Brief:
Copy every line that contains the string "Open" from the entries below.

= = = = = = =

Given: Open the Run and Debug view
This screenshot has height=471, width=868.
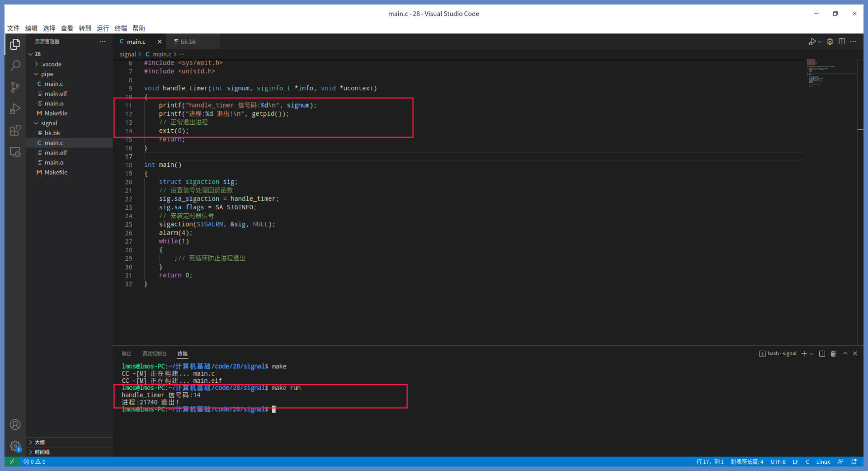Looking at the screenshot, I should pyautogui.click(x=15, y=109).
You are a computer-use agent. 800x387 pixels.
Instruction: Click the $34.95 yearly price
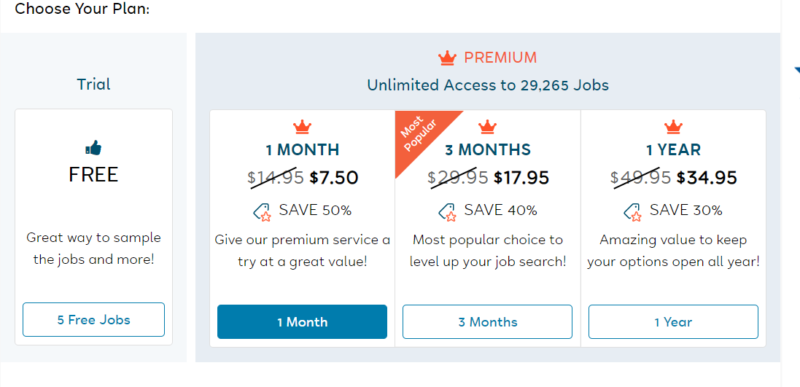point(707,178)
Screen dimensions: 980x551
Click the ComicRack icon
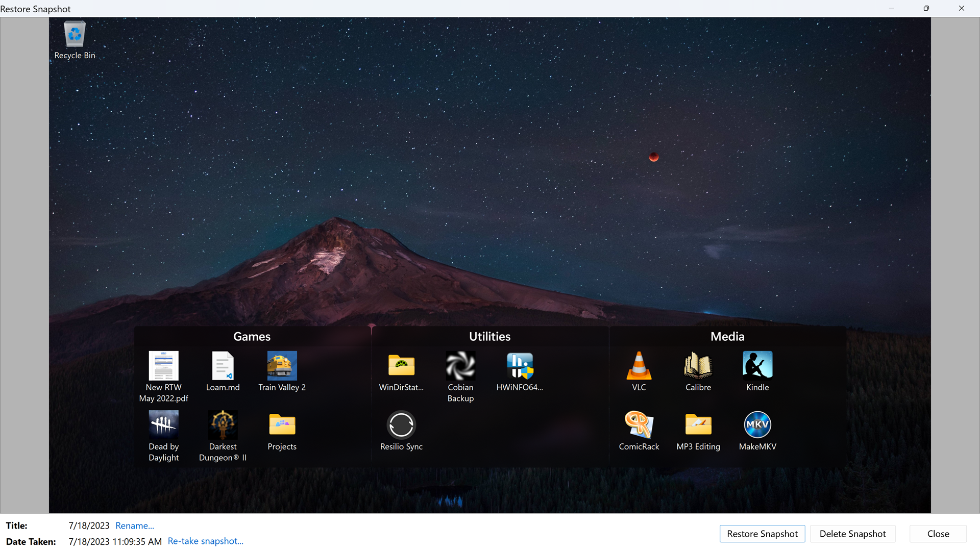pos(639,425)
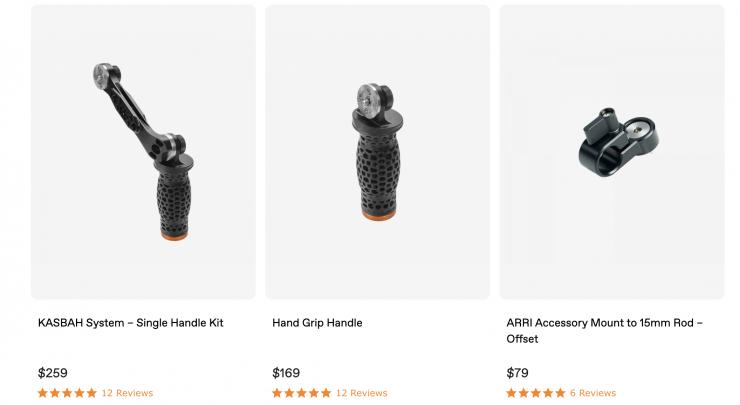Click the KASBAH System – Single Handle Kit title

(130, 323)
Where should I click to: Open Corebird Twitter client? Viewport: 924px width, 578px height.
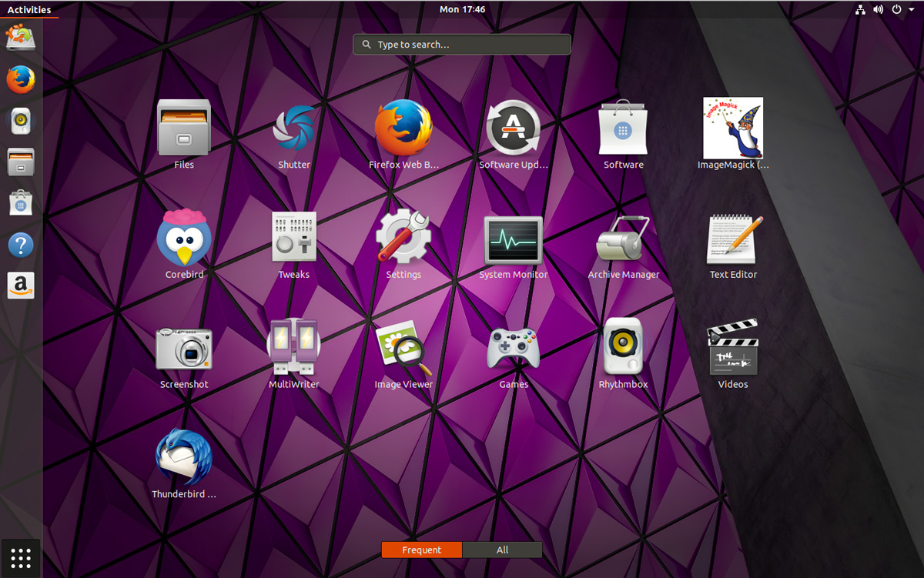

= = = = = = =

Result of the task:
Given: Open the Run and Debug view
Where should I click to: Open Corebird Twitter client? Viewport: 924px width, 578px height.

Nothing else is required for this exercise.